ABOUT THIS TASK: Retype, word for word, every line from the one holding "Boa Mesa (224, 167)" through the one holding "大佬论坛 (785, 2337)" in the entries below, both included, and only those lines.

[Collected data]
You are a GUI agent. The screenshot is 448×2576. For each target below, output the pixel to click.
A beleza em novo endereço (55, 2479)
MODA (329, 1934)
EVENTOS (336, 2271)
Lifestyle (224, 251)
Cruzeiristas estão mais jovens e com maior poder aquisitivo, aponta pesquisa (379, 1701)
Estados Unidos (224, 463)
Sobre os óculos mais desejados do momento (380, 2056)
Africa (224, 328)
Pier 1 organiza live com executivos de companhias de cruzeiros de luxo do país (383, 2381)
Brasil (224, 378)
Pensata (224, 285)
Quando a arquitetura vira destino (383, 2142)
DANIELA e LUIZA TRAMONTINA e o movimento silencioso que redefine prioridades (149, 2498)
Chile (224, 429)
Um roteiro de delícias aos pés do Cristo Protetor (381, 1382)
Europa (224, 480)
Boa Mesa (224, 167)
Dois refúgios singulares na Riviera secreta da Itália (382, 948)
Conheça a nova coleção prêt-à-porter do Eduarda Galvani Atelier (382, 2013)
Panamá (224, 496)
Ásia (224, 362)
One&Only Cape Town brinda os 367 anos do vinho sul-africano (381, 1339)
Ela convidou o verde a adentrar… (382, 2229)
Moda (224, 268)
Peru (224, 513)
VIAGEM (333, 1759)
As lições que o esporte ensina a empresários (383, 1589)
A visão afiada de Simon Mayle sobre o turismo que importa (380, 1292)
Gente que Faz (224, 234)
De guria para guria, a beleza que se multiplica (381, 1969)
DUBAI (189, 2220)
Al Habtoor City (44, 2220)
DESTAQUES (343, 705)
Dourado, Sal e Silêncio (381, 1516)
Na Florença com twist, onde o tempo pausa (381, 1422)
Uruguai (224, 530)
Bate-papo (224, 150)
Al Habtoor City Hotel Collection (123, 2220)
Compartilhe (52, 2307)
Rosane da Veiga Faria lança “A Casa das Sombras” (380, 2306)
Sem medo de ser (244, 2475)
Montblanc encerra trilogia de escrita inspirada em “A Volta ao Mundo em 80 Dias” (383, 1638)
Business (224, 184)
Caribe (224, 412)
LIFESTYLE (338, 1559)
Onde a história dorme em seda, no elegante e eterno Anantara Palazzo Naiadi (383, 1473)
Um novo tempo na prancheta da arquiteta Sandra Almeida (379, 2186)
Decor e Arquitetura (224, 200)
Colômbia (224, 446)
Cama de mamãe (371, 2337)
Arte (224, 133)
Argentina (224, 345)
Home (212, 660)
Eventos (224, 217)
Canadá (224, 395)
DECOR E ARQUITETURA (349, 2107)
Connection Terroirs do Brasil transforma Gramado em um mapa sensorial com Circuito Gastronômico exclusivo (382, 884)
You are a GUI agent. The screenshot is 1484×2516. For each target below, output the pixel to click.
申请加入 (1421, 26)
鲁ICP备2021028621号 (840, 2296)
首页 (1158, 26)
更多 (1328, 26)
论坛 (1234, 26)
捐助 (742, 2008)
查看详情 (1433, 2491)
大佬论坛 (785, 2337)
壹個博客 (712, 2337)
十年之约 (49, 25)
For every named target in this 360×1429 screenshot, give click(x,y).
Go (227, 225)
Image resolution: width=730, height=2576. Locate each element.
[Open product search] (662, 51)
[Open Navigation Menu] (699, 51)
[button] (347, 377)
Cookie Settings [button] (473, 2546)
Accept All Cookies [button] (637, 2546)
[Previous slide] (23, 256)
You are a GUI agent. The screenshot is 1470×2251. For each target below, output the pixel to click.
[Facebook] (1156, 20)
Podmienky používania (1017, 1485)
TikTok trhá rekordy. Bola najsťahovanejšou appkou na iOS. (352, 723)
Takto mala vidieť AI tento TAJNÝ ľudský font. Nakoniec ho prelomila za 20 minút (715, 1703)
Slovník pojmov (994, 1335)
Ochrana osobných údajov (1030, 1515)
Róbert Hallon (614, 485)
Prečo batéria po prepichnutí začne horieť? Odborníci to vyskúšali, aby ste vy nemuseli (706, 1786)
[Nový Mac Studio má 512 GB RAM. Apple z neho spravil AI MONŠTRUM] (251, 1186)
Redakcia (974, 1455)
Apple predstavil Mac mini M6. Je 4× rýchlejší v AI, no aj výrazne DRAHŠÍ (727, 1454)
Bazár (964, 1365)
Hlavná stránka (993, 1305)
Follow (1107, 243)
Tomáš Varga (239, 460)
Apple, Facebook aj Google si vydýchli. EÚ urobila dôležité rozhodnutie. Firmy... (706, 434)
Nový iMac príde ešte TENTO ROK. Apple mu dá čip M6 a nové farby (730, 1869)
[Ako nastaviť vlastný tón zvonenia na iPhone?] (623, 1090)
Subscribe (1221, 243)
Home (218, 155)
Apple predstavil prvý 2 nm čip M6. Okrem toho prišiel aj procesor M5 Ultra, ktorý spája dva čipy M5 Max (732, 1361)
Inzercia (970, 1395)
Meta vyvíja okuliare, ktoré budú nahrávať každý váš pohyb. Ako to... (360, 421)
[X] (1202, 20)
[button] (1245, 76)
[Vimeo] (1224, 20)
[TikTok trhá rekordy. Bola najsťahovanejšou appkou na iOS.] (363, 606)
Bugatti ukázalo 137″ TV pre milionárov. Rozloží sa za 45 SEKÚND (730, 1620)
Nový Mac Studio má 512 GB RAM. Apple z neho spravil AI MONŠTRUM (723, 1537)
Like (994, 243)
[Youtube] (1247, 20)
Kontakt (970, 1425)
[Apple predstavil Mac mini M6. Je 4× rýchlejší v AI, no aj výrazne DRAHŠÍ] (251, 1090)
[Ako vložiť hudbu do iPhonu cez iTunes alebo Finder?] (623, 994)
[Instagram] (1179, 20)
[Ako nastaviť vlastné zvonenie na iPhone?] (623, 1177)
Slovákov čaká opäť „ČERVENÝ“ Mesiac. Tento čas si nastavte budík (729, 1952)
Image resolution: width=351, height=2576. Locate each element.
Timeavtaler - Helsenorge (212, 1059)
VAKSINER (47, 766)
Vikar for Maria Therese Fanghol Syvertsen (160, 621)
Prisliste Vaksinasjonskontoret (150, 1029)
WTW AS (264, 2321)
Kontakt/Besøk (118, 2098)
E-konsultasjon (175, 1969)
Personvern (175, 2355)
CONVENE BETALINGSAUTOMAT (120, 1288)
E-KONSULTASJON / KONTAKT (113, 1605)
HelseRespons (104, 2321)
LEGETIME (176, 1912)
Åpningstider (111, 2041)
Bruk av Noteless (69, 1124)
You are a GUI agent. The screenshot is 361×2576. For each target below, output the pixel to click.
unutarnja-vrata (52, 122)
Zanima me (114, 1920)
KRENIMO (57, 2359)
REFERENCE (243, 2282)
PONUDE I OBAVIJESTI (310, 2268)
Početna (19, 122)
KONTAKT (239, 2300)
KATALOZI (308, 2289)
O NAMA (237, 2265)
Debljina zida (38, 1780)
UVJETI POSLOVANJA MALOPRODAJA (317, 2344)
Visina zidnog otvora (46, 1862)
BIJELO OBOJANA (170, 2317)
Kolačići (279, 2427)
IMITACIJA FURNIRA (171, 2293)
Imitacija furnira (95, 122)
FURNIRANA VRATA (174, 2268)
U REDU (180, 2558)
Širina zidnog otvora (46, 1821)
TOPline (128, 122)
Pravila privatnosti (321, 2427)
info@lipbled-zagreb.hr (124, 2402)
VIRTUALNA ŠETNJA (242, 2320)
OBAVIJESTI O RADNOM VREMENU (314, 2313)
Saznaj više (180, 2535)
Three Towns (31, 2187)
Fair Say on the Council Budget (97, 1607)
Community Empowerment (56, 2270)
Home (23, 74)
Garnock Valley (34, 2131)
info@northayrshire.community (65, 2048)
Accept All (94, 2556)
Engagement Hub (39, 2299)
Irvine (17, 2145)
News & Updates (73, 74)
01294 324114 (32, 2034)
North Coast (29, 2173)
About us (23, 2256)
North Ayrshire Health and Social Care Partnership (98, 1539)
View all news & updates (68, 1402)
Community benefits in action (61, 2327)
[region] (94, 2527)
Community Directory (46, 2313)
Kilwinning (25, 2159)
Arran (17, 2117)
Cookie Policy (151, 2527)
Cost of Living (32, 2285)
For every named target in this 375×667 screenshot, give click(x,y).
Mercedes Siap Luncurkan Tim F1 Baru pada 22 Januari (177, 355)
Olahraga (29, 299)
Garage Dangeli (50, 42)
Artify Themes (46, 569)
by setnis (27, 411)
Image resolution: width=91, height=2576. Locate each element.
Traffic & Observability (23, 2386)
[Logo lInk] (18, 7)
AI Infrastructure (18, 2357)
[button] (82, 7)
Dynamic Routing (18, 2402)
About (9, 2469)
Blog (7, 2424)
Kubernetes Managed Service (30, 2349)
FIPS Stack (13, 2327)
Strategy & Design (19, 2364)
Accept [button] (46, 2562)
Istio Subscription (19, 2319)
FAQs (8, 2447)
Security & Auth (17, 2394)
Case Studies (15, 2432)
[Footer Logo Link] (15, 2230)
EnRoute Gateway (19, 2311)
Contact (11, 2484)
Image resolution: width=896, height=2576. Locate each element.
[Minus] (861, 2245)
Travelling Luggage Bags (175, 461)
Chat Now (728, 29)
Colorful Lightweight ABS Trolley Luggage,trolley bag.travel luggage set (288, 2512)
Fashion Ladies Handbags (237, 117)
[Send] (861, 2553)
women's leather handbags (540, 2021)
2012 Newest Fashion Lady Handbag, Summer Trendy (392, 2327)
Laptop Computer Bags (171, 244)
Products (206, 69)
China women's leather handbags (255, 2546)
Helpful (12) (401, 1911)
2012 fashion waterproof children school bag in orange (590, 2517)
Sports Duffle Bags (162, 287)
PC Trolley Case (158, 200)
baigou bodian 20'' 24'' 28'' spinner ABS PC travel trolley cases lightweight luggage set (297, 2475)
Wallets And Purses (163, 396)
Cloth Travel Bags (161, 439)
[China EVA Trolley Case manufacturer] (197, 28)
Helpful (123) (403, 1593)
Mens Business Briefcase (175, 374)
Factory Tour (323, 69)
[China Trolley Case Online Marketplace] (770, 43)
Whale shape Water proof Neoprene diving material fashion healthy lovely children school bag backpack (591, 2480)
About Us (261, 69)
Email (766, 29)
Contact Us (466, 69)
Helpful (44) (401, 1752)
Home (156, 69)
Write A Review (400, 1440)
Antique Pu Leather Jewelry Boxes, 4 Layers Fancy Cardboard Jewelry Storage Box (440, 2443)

ANSWER:
Boa Mesa (224, 167)
Dois refúgios singulares na Riviera secreta da Itália (382, 948)
Conheça a nova coleção prêt-à-porter do Eduarda Galvani Atelier (382, 2013)
Panamá (224, 496)
Ásia (224, 362)
One&Only Cape Town brinda os 367 anos do vinho sul-africano (381, 1339)
Ela convidou o verde a adentrar… (382, 2229)
Moda (224, 268)
Peru (224, 513)
VIAGEM (333, 1759)
As lições que o esporte ensina a empresários (383, 1589)
A visão afiada de Simon Mayle sobre o turismo que importa (380, 1292)
Gente que Faz (224, 234)
De guria para guria, a beleza que se multiplica (381, 1969)
DUBAI (189, 2220)
Al Habtoor City (44, 2220)
DESTAQUES (343, 705)
Dourado, Sal e Silêncio (381, 1516)
Na Florença com twist, onde o tempo pausa (381, 1422)
Uruguai (224, 530)
Bate-papo (224, 150)
Al Habtoor City Hotel Collection (123, 2220)
Compartilhe (52, 2307)
Rosane da Veiga Faria lança “A Casa das Sombras” (380, 2306)
Sem medo de ser (244, 2475)
Montblanc encerra trilogia de escrita inspirada em “A Volta ao Mundo em 80 Dias” (383, 1638)
Business (224, 184)
Caribe (224, 412)
LIFESTYLE (338, 1559)
Onde a história dorme em seda, no elegante e eterno Anantara Palazzo Naiadi (383, 1473)
Um novo tempo na prancheta da arquiteta Sandra Almeida (379, 2186)
Decor e Arquitetura (224, 200)
Colômbia (224, 446)
Cama de mamãe (371, 2337)
Arte (224, 133)
Argentina (224, 345)
Home (212, 660)
Eventos (224, 217)
Canadá (224, 395)
DECOR E ARQUITETURA (349, 2107)
Connection Terroirs do Brasil transforma Gramado em um mapa sensorial com Circuito Gastronômico exclusivo (382, 884)
You are a GUI agent. The screenshot is 1484×2516. For each target below, output the pixel to click.
申请加入 (1421, 26)
鲁ICP备2021028621号 (840, 2296)
首页 (1158, 26)
更多 (1328, 26)
论坛 (1234, 26)
捐助 (742, 2008)
查看详情 (1433, 2491)
大佬论坛 (785, 2337)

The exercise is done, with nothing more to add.